Pages

Wednesday, October 23, 2013

Photo/Video: Iran launches mass-production of drones, sends copy to Russia.



The head of Russia's air force, General Viktor Bondarev, got an interesting present during his visit to Iran - an Iranian copy of a US spy drone ScanEagle. The drone represents "the technical capabilities of the Islamic Iran," according to The Guardian.

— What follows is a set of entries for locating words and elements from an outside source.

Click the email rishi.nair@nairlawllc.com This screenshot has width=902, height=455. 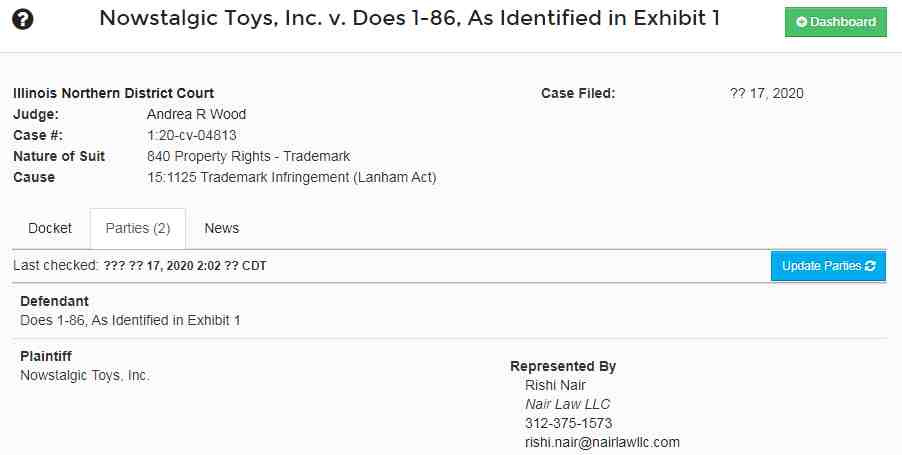coord(602,442)
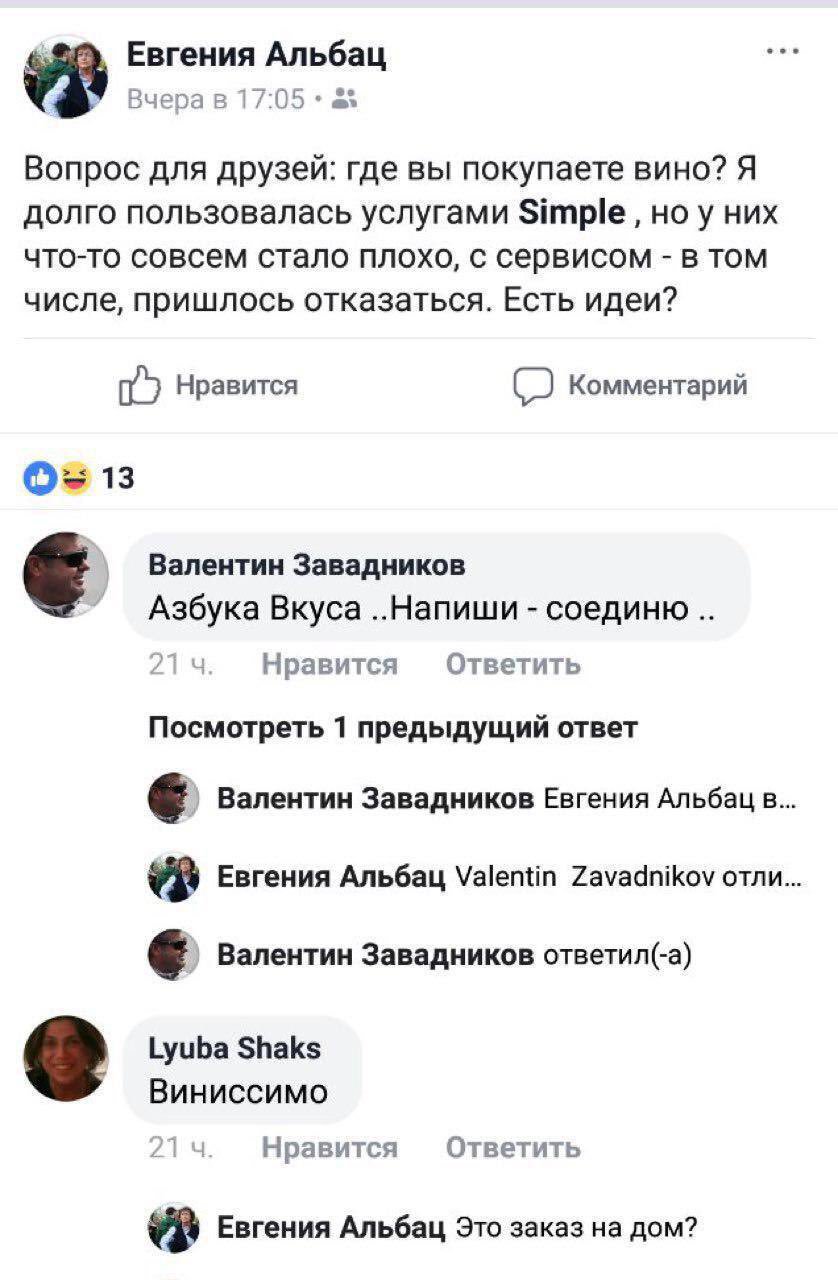Open the reactions count 13
Viewport: 838px width, 1280px height.
click(118, 478)
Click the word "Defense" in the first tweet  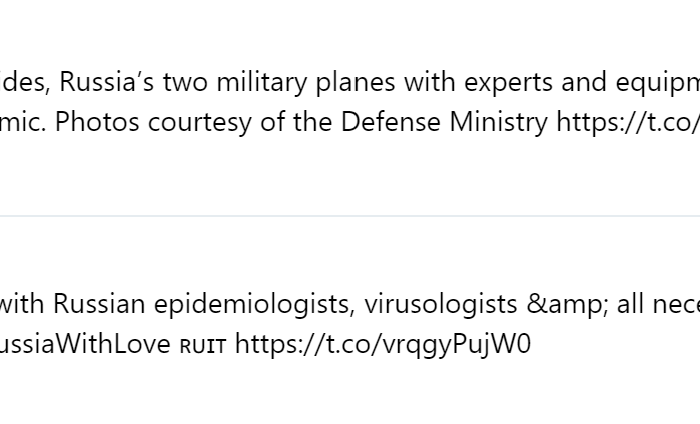tap(391, 122)
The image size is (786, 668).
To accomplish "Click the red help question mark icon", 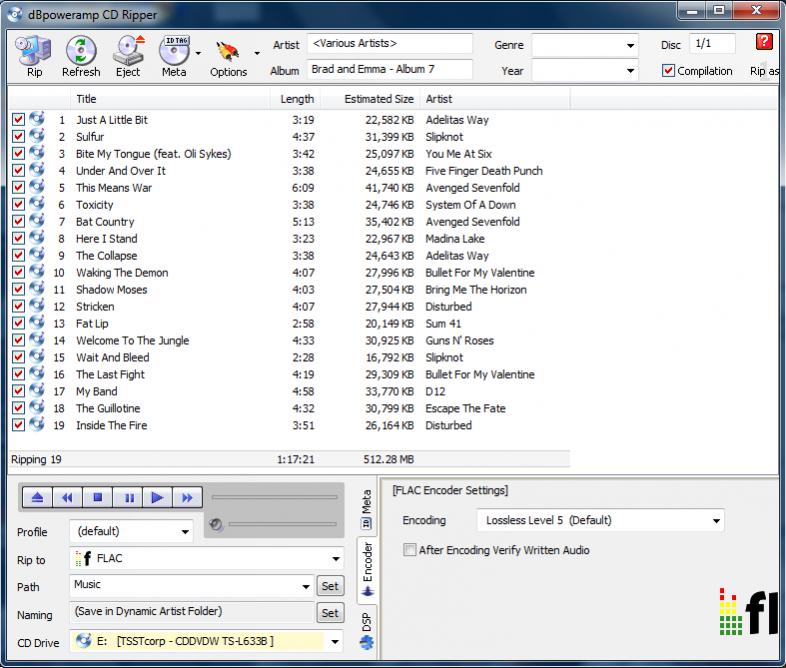I will tap(764, 42).
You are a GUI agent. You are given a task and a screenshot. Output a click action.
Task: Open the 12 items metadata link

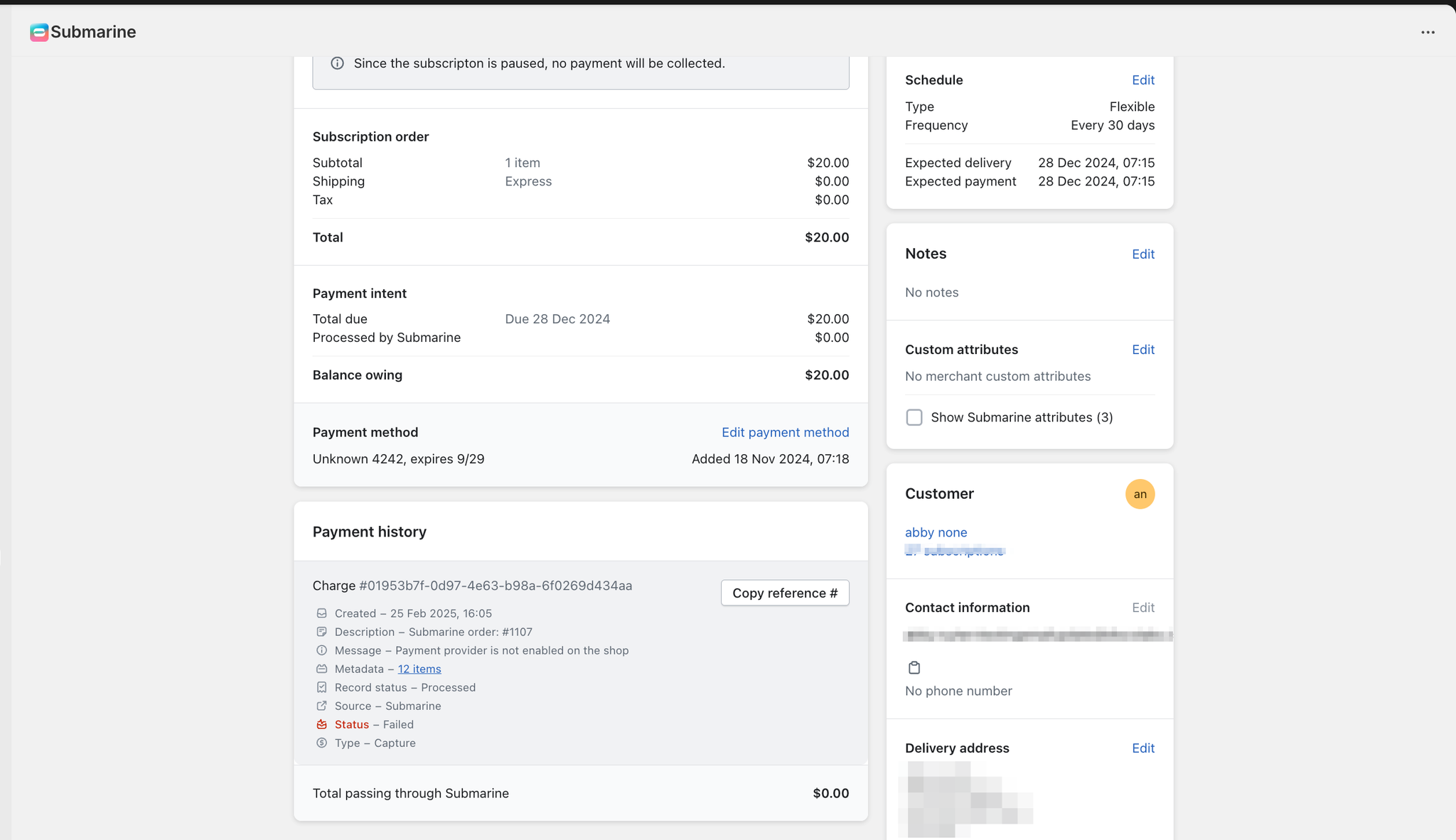419,669
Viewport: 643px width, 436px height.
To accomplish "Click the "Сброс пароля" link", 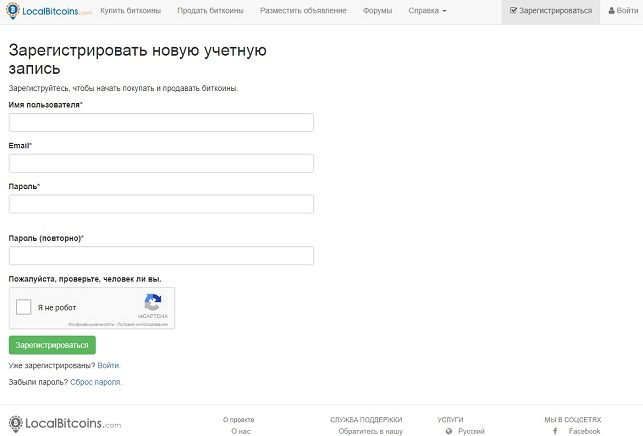I will click(96, 382).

The Yasseer drone was provided to Russia on the sidelines of a meeting in Tehran between Bondarev and Farzad Esmayeeli, the air defense commander of Khatam al-Anbia, the Revolutionary Guards' military and industrial base.
"The drone built by the Islamic republic's Revolutionary Guards is a symbol of the technical capabilities of the Islamic Iran and today we presented a real model of it as a gift to Russian air force … and the Russian people," Esmayeeli said after meeting.
Continue after the break.

Bondarev was handed surveillance footage of "foreign forces in the Persian Gulf," Sepahnews, the official site of the elite Revolutionary Guards, reported. In September, Iran's army unveiled the Yasseer drone, which can fly for eight hours with a range of 200 kilometres (124 miles) and reach an altitude of 4,500 metres (15,000 feet).
It resembles the US ScanEagle, a surveillance drone that Iran claimed to have captured in late 2012. Iran claimed to have brought it down electronically but the US said the aircraft had merely malfunctioned.

Iran launches mass-production of drones - media
Iran launched the mass-production of unmanned aerial vehicle (UAV) based on US technology, reported Press TV quotong the Public Relations Office of the Islamic Revolution Guards Corps.
Iranian indigenous drone is called Shahed (Witness) 129. Is a combat UAV capable of carrying eight bombs or domestically-manufactured Sadid missiles at the same time, and is designed to hit stationary and mobile targets alike.

Shahed (Witness) 129 has an effective operational radius of 1,700 km in terms of precision targeting, flight endurance of 24 hours on a single fuel run and a flight ceiling of 24,000 feet. It has a monitoring capability of 200 km radius.

The technology to design and develop these types of drones had been in US control, but Iran managed to break the monopoly and develop the know-how to build such aircraft, reported IRGC.
Brigadier General Amir-Ali Hajizadeh, commander of the IRGC’s Aerospace Division, said that the drone can now safeguard the country’s frontiers:

"Shahed 129 can easily track and identify bandits, terrorists and drug smugglers as well as anyone targeting the Islamic Republic of Iran’s sustainable security and can fire missiles at them upon orders from commanders.”Iran’s IRGC unveiled the Shahed drone in September 2012.